Okuma Metni:
CHP, döviz kurlarında yaşanan artışların ve bu artışlar sırasında yapılan işlemlere ilişkin iddiaların TBMM’de araştırılmasını istedi. CHP İstanbul Milletvekili Aykut Erdoğdu, “20 Aralık tarihi bu vurgunun en doruğa çıktığı tarihtir… İnsanlar alın teriyle biriktirdiğini, çaldığını değil, ayakkabı kutusundan çıkardığını değil, alın teriyle biriktirdiğini saraylarda yaşayanlara yedirmemek için gitti döviz aldılar… O gece çıkıp piyasalar kapandıktan sonra ‘kur garantili mevduat’ diye şapkadan tavşan çıkarıyor. Yazık değil mi o sözlere inanan insanlara? Bu kadar insan soyuldu” dedi. CHP’nin önergesi AKP ve MHP oylarıyla reddedildi.
CHP, döviz kurlarında yaşanan artışların ve bu artışlar sırasında yapılan işlemlere ilişkin iddiaların TBMM’de kurulacak bir komisyonda araştırılması için bir önerge hazırlayarak TBMM’ye sundu. CHP Grubu, bu önergenin bugün gündeme alınarak Genel Kurul’da görüşülmesi için grup önerisi getirdi. Ancak CHP’nin önerisi AKP ve MHP oylarıyla reddedildi.
TBMM Genel Kurulu’nda önergenin gerekçesini açıklamak üzere CHP Grubu adına İstanbul Milletvekili Aykut Erdoğdu, kürsüye çıktı.
Erdoğdu, şöyle konuştu:
"20 Aralık bu vurgunun en doruğa çıktığı tarihtir"

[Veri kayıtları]
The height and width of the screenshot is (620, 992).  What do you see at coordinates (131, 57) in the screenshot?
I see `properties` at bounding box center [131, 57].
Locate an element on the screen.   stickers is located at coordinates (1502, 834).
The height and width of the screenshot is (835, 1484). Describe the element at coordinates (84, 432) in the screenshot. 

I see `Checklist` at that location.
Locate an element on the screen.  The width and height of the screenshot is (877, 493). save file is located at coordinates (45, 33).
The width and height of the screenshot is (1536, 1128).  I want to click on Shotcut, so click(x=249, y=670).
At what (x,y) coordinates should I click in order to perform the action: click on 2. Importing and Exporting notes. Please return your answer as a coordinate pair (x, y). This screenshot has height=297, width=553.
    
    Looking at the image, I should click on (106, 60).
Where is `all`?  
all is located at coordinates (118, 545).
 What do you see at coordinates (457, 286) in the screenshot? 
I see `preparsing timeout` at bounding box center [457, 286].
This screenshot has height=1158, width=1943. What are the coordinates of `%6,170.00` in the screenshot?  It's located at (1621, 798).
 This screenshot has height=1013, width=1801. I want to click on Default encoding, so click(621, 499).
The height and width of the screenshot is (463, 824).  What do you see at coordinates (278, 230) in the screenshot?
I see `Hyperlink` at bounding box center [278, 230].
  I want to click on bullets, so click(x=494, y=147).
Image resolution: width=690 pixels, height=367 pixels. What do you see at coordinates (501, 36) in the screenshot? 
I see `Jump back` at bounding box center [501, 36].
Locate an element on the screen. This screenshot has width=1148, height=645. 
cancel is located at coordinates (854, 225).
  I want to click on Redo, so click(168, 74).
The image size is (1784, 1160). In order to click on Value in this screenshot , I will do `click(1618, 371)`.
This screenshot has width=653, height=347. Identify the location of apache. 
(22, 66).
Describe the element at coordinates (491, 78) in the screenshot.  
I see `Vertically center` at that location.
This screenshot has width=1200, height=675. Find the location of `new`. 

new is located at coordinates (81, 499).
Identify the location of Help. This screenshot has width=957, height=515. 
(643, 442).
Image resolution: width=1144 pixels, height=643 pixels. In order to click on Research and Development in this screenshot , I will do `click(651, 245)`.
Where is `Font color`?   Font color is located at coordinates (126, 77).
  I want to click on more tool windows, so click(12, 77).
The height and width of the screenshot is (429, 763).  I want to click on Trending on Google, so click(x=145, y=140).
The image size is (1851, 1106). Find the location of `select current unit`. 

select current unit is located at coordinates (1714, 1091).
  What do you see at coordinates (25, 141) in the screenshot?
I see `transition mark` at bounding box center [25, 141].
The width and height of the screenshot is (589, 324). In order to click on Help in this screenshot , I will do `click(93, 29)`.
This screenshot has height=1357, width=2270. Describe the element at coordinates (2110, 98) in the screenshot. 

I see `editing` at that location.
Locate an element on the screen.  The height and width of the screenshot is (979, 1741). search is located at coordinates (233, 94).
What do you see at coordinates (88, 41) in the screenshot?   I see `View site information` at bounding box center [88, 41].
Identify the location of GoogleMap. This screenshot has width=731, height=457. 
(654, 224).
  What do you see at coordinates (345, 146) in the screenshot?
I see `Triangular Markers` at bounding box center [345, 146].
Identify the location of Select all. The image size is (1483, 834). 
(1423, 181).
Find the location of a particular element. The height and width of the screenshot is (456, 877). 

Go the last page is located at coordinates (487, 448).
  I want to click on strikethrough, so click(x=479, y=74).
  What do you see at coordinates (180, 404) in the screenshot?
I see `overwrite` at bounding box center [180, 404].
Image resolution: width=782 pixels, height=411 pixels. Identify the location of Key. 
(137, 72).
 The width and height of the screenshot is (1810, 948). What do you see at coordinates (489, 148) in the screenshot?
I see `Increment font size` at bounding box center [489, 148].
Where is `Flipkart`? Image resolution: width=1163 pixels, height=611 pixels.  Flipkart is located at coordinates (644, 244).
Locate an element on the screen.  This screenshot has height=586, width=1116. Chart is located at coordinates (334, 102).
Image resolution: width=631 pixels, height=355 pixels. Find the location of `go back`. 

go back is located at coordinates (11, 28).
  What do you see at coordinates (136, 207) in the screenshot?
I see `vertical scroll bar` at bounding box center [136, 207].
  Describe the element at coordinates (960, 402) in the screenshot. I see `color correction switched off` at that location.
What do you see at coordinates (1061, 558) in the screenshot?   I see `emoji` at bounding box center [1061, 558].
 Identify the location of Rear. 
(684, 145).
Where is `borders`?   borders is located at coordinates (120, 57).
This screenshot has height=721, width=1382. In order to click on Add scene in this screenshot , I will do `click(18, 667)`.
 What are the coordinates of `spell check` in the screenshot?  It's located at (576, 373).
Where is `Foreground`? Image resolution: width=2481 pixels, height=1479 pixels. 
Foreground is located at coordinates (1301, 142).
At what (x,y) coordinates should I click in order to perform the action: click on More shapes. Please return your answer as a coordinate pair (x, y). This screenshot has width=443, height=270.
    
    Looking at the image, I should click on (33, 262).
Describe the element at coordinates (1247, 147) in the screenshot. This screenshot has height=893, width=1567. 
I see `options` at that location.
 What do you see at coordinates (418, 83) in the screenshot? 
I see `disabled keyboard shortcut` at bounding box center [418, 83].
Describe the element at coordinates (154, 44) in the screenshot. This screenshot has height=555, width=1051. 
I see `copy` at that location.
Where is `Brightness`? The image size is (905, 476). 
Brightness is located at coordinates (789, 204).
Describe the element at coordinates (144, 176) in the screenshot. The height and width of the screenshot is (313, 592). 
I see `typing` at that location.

Yapılacak İşler:
[1] Döviz kurlarındaki artışlarla ilgili metne göre aşağıdaki soruları cevaplayın.
(a) CHP'nin önergesi hangi partilerin oylarıyla reddedildi?
(b) CHP Grubu, önergenin gündeme alınarak nerede görüşülmesini önerdi?
(c) Önergenin gerekçesini açıklamak üzere CHP Grubu adına kürsüye kim çıktı?
[2] Döviz kurlarındaki artışlarla ilgili metni kaldığı yerden devam ettirin.

Soruların Cevapları:
[1]
(a) AKP ve MHP'nin oylarıyla.
(b) Genel Kurul'da.
(c) İstanbul Milletvekili Aykut Erdoğdu.

[2]
Türkiye Cumhuriyeti tarihinin, hatta dünya ekonomi tarihinin görmediği bir döviz manipülasyonu üzerine kimilerine milyarlarca dolar kazandıran, milyonlarca insanın birikimini eriten, Merkez Banka’mızın soyulmasına, hazinemizin yağmalanmasına ve milletimizin birikimlerinin eritilmesine sebep olan bir döviz manipülasyonunun TBMM tarafından araştırılması için bir önerge verdik. Ne demek istiyoruz, niye bu şüpheyi duyuyoruz? Niye Merkez Bankası’nın soyulduğunu, Hazine’nin yağmalandığını düşünüyoruz? Bu millet kıt kaynaklarıyla 100 milyarlarca dolar döviz biriktirmiştir, rezerv biriktirmiştir. İlk olarak Cumhurbaşkanı’nın damadı tarafından 128 milyar dolar rezervimiz ortalama 6,5 lira kurdan satıldı. Bugün döviz 13,5 lira. Bu parayı geriye koymak için döviz hiç oynamasa bile 750 milyar lira kaynağa ihtiyaç var. Bu bir kamu zararıdır. Ancak bu zararın karşılığında kâr edenler vardır. Peki, bu kâr nasıl elde edildi arkadaşlar? 20 Aralık tarihi bu vurgunun en doruğa çıktığı tarihtir. 20 Aralık tarihinde ne oldu? Vatandaşlar koşa koşa dövize gitti.
"İnsanlar ayakkabı kutusundan çıkardığını değil alın teriyle biriktirdiğini yedirmemek için döviz aldılar"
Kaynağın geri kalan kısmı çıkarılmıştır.